Hassane Bounou avait aussi écrit Gawni laveri, Uwade rooha, des chansons populaires. Il excellait dans les comptines de mariage pour ces dames. Il était connu pour être un soutien sûr pour les associations féminines de l’époque. De lui, Dini Nassur dit qu’il était « un artiste distingué », à l’origine d’un patrimoine porté « par une sensibilité sincère et une élégance musicale naturelle ». Les enfants du CCLB l’ont fait revivre, il y a quelques années déjà, en reprenant sa Poleti sur les scènes de Moroni et de Paris. Les meilleurs hommages se vivent en ce monde, et non au cimetière.

Le pédagogue, inventeur d’un génération de steno-dactylos…
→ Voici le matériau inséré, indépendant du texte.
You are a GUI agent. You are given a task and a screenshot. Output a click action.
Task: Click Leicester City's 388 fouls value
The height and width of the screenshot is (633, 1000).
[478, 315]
Dini Nassur se souvient également : « Lors d’une mission de médiation africaine, au cours d’un dîner à Mdrojuu, Hassane Bounou interpréta la célèbre chanson Moroni mdji udjisao(Moroni, une belle ville). L’émotion fut telle que la cheffe de la délégation, Mme Nkosazana Dlamini-Zuma, alors ministre sud-africaine des Affaires étrangères, me demanda personnellement de lui écrire les paroles de cette chanson. Ce soir-là, Hassane Bounou fit rayonner Moroni, bien au-delà de ses rivages ». Les grands artistes ne meurent pas, même si un jour l’Unique les ramène à lui. Hassane Bounou est parti discrètement, cette semaine, après une nuit agitée qui l’a fait admettre à El-Maaruf.
Peu de fans savaient son parcours. Son passage à Mrodju comme chef de cabinet de l’autorité de l’île de Ngazidja, du temps des îles autonomes _ mdjidjengo. Il avait été proche de l’ancien ministre Ali Mroudjae. Dini Nassur se veut prolixe à son égard : « Sa parole apaisait, son attitude rassemblait. On l’écoutait parce qu’il parlait juste, et on lui faisait confiance parce qu’il incarnait la droiture. À ses six enfants, il laisse un héritage immense : non pas seulement des souvenirs, mais une richesse en patrimoine humain, faite de relations, de valeurs, de dignité et de bienveillance. Un trésor à s’approprier, à faire vivre et à transmettre ». Il le voyait en homme accompli : « Un homme debout ».
Ce que l’on sait moins, c’est qu’il avait été un pédagogue de renom. Formé à Madagascar et en France, il a été la cheville ouvrière du CRFOP, chargé de transmettre les secrets de la sténo à près de 70% des dactylos de l’ancienne fonction publique comorienne. Partir à 78 ans, en laissant cette impression d’avoir mené à bien sa barque mérite que l’on s’y attarde. Si ce n’est la nation, ce sont ses disciples qui se souviennent de sa rigueur, de son sens du service public. « Dans les couloirs de l’État, il fut un commis remarquable, occupant des postes clés avec loyauté et efficacité (…) À chaque responsabilité, il a laissé l’image d’un homme fiable, posé, respecté » souligne Dini Nassur, qui semble l’avoir bien connu. La ville de Moroni, qu’il aimait bien, lui a rendu hommage, l’État, oublieux, un peu moins. Mais n’est-ce pas le sort réservé aux artistes de ce pays, d’être oublié dans leur capacité à porter l’espérance ?
Soeuf Elbadawi
[1] Péjoratif à l’origine, le terme devait dénoncer l’inanité d’une « sous-culture » jeune, vidée de sens. Il fut très rapidement repris et récupéré par les acteurs du mouvement qu’il entendait dénoncer.